In nearly three decades of doing and teaching UT in Indian industry, I have found ISO 11666 to be one of the most misquoted, misapplied, and misunderstood standards in the NDT practitioner’s toolkit. Engineers mix it up with ISO 17640 (the testing technique standard). They confuse its acceptance levels with those in ASME Section VIII. They apply AL2 where AL3 was specified — or vice versa — without understanding what the practical consequence is.
This article is my attempt to fix that. We will go through ISO 11666:2018 from beginning to end — the scope, the logic, the numbers, the practical application, and the relationship to every other standard in the ISO weld inspection family. By the end, you will be able to look at a UT test report referencing this standard and know exactly what it means.
What ISO 11666 Is — And What It Is Not
Before we go any further, let us establish clearly what ISO 11666 does and does not cover.
ISO 11666 tells you: Given an ultrasonic indication found during UT of a weld, what amplitude and length criteria determine whether it is acceptable or rejectable?
ISO 11666 does not tell you: How to perform the UT test. Which probes to use. How to calibrate the instrument. What scanning patterns to follow. All of those are covered by ISO 17640 — Non-Destructive Testing of Welds — Ultrasonic Testing — Techniques, Testing Levels and Assessment — which is the technique standard that ISO 11666 depends upon.

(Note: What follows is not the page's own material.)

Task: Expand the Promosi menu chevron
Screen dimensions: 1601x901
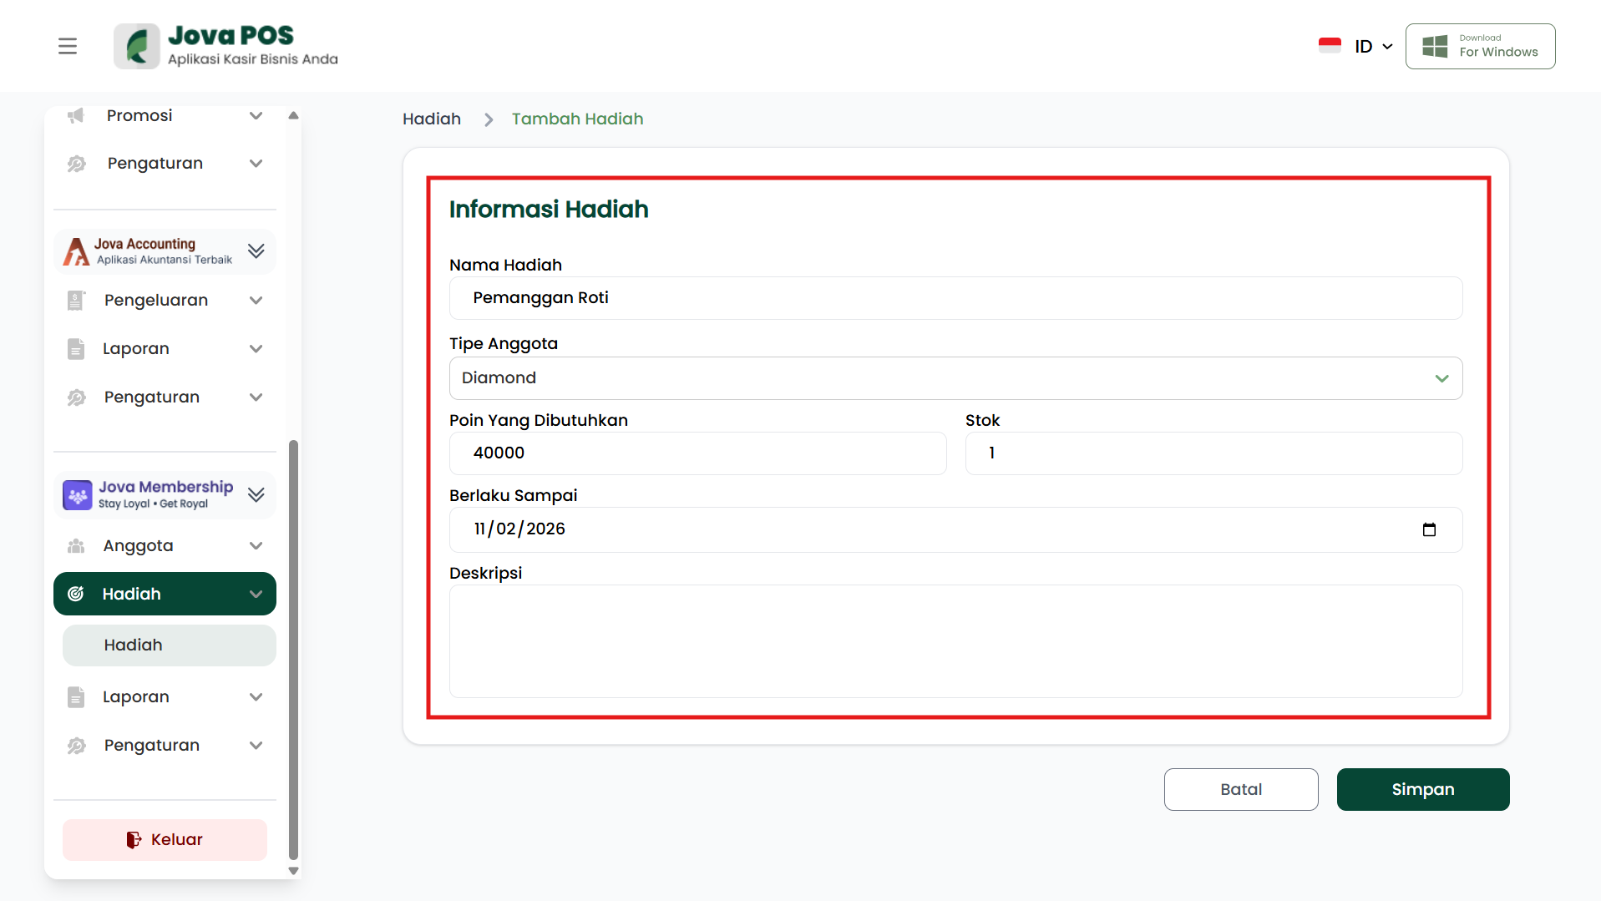Action: (256, 115)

Think of it this way: ISO 17640 tells you how to look. ISO 11666 tells you what you are allowed to find. They work together — and you cannot apply one without the other. Every UT of a weld to ISO standards is a two-standard exercise: technique per ISO 17640, acceptance per ISO 11666.
Scope and Application — What This Standard Covers
ISO 11666:2018 was published in 2018 as the second edition, replacing ISO 11666:2010. As of 2025, a new committee draft (ISO/CD 11666) is under development — so a third edition is on the horizon. However, the 2018 edition remains the active international standard and is the version cited in the vast majority of current contracts and codes.
The standard applies to:
Full penetration welded joints in ferritic steels with thicknesses from 8 mm to 100 mm. This is the primary scope — the application that covers the overwhelming majority of welded pressure vessels, structural steel, pipelines, and process piping in Indian and international fabrication.
It can also be used for other types of welds, materials and thicknesses, provided the tests have been performed with necessary consideration of the geometry and acoustic properties of the component, and an adequate sensitivity can be employed to enable the acceptance levels of this document to be applied.
This second paragraph is more important in practice than the first. It is the clause that experienced practitioners use to apply ISO 11666 to austenitic stainless steel welds, aluminium alloy welds, and nickel alloy welds — always with the caveat that the UT technique must be appropriate for the material, and that adequate sensitivity to the relevant indication sizes must be demonstrably achievable.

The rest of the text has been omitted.